## Written task
Locate each line in the records below that contains the word "screenshot" and copy those lines. Case counts.

## Record extracts

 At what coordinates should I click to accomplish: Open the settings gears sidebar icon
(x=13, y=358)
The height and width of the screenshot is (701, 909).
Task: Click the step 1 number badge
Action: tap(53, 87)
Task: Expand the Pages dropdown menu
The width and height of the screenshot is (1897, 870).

--

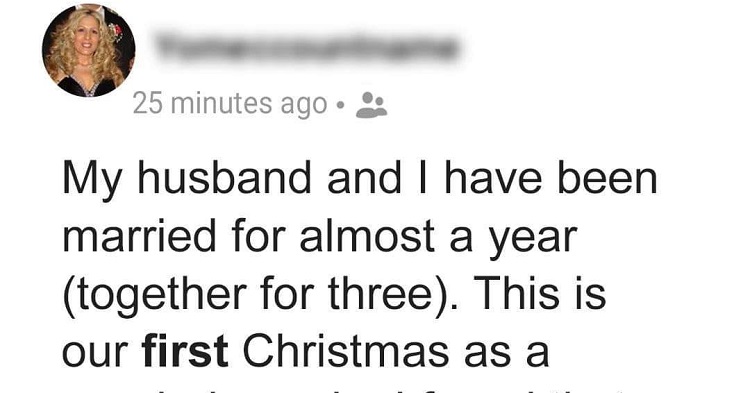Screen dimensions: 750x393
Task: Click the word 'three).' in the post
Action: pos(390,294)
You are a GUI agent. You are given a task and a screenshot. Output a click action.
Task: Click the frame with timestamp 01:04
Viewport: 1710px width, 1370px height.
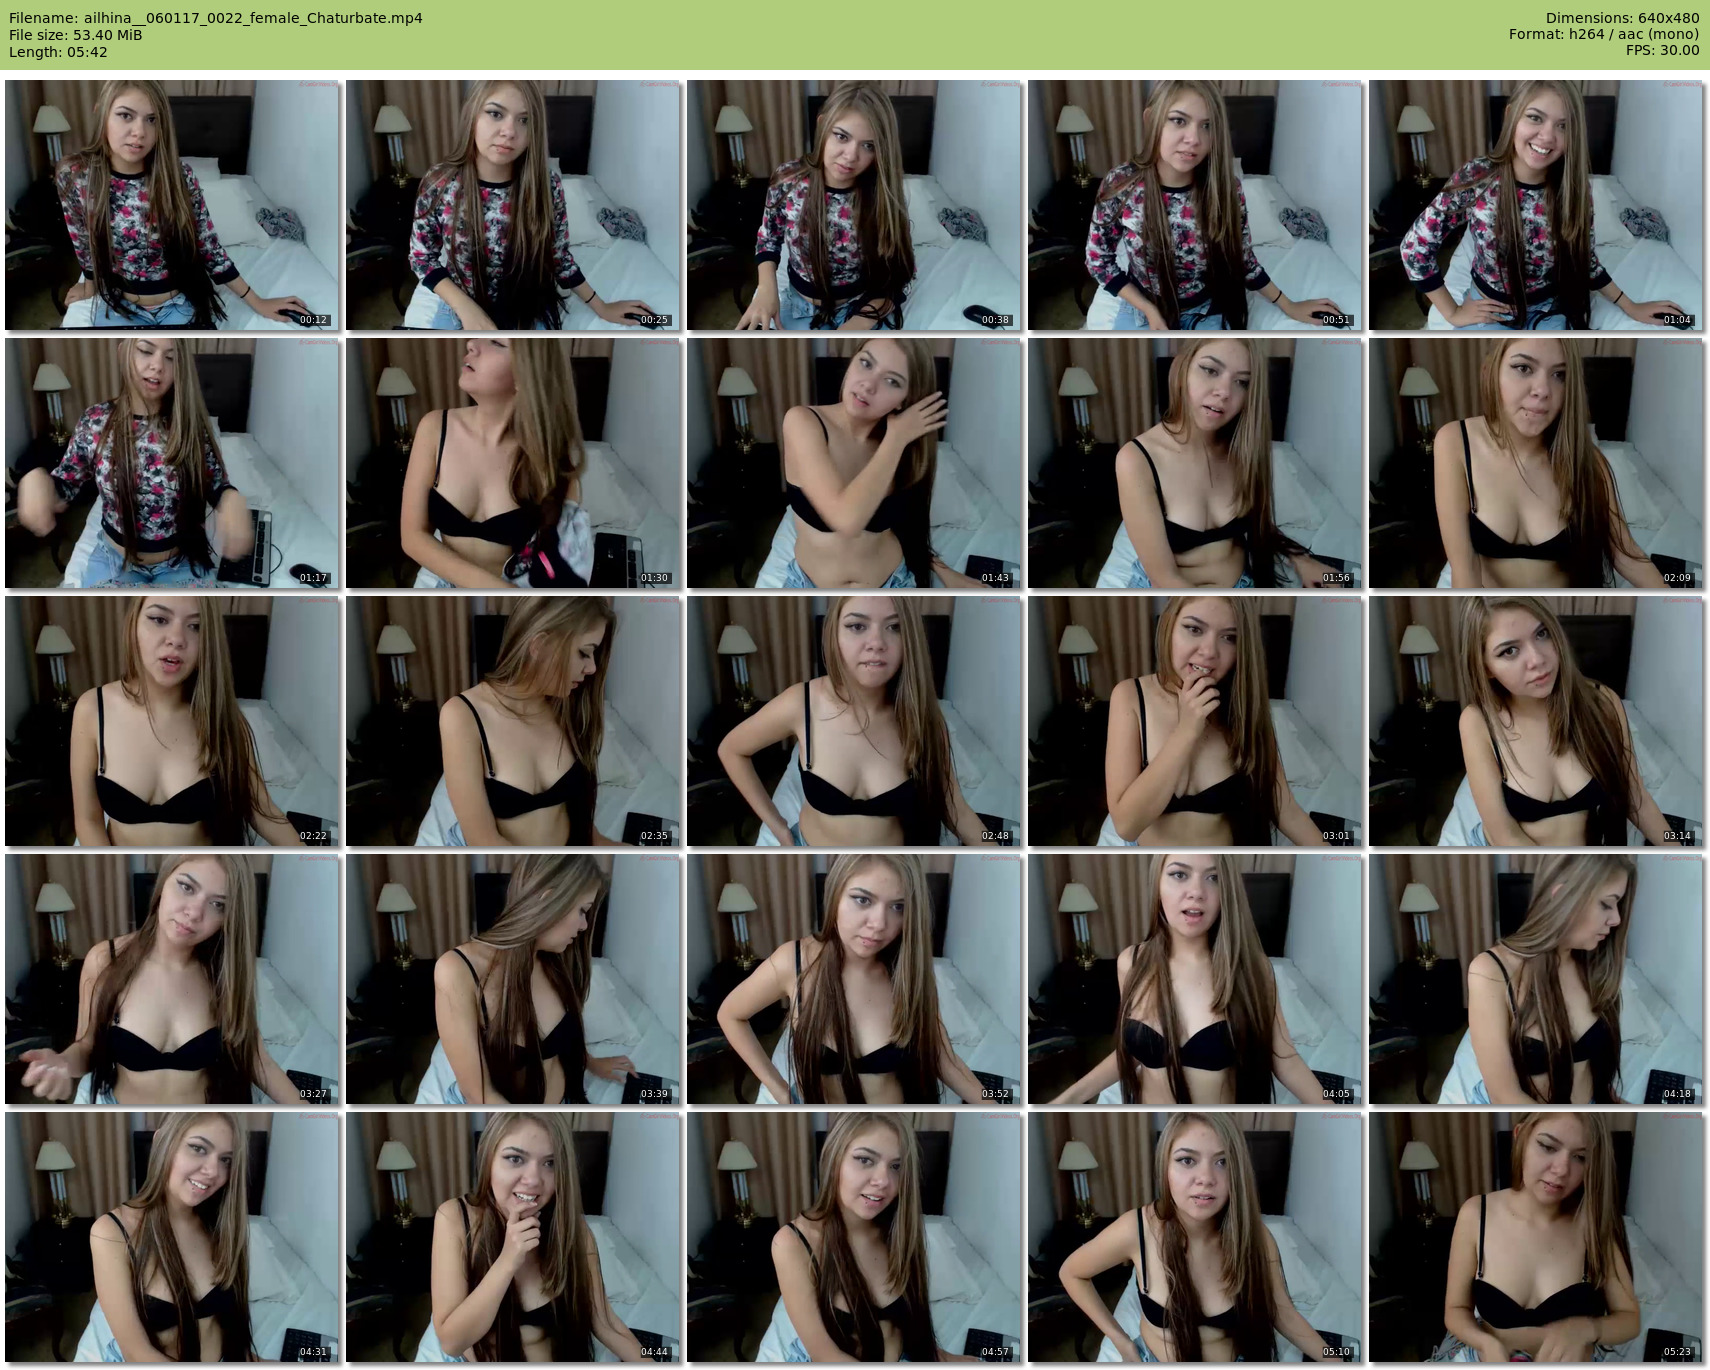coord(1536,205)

## Result of this exercise
The height and width of the screenshot is (701, 909).
The width and height of the screenshot is (1897, 870).
You are a GUI agent. You are given a task and a screenshot. Output a click action.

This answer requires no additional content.